Distributed Machine Learning Algorithms: Communication-Computation Trade-offs – Part 1

July 30, 2015
Sundararajan Sellamanickam | Microsoft
MSR India Summer School 2015 on Machine Learning

Distributed machine learning is an important area that has been receiving considerable attention from academic and industrial communities, as data is growing in unprecedented rate. In the first part of the talk, we review several popular approaches that are proposed/used to learn classifier models in the big data scenario. With commodity clusters priced on system configurations becoming popular, machine learning algorithms have to be aware of the computation and communication costs involved in order to be cost effective and efficient. In the second part of the talk, we focus on methods that address this problem; in particular, considering different data distribution settings (e.g., example and feature partitions), we present efficient distributed learning algorithms that trade-off computation and communication costs.

Speaker Details

Sundararajan Sellamanickam is a senior research scientist at Yahoo! Labs, Bangalore.
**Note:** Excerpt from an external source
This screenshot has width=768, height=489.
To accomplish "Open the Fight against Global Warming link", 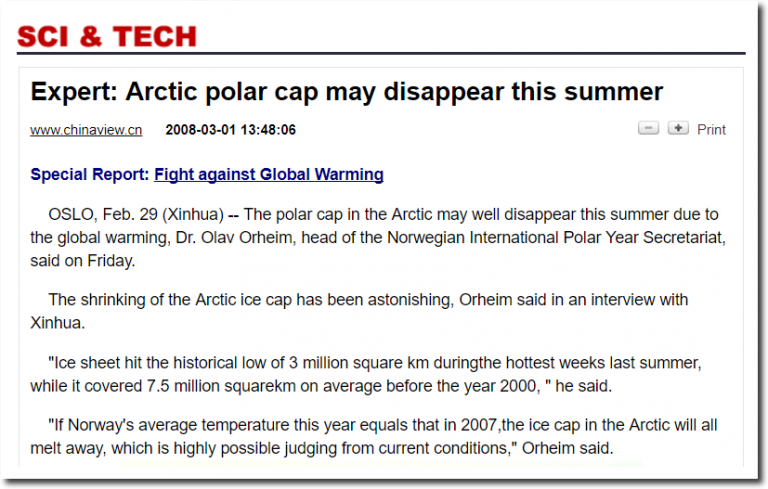I will 268,174.
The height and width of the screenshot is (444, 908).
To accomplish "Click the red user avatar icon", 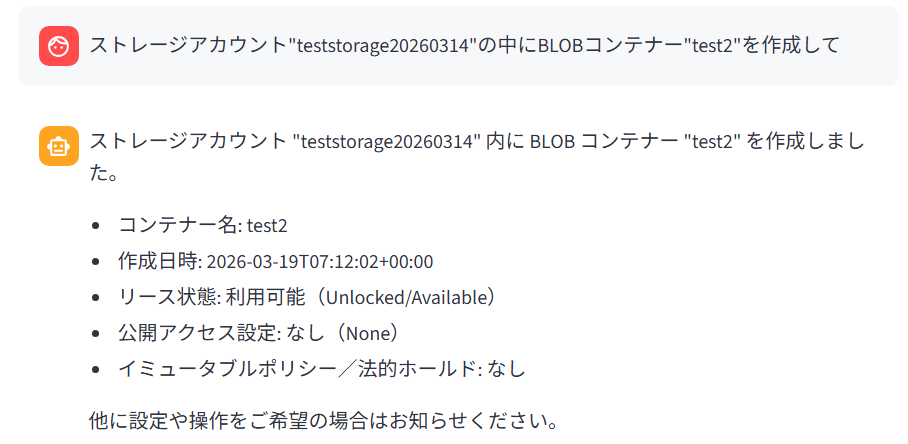I will tap(59, 46).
He has been with Yahoo! since October 2006 working on machine learning and data mining related problems such as classification, information extraction, etc, for web applications. He got his PhD degree in 2000 with the thesis on predictive approaches for building regression models from the department of computer science and automation, Indian Institute of Science, Bangalore. Prior to joining Yahoo! Labs, he was with Philips Semiconductors playing architect/manager roles for more than 5 years, in building digital signal processing (DSP), WLAN and USB sub-systems. Before that he worked as a Scientist nearly 12 years for Defense R&D (India), in the area of designing DSP sub-systems for sonar applications.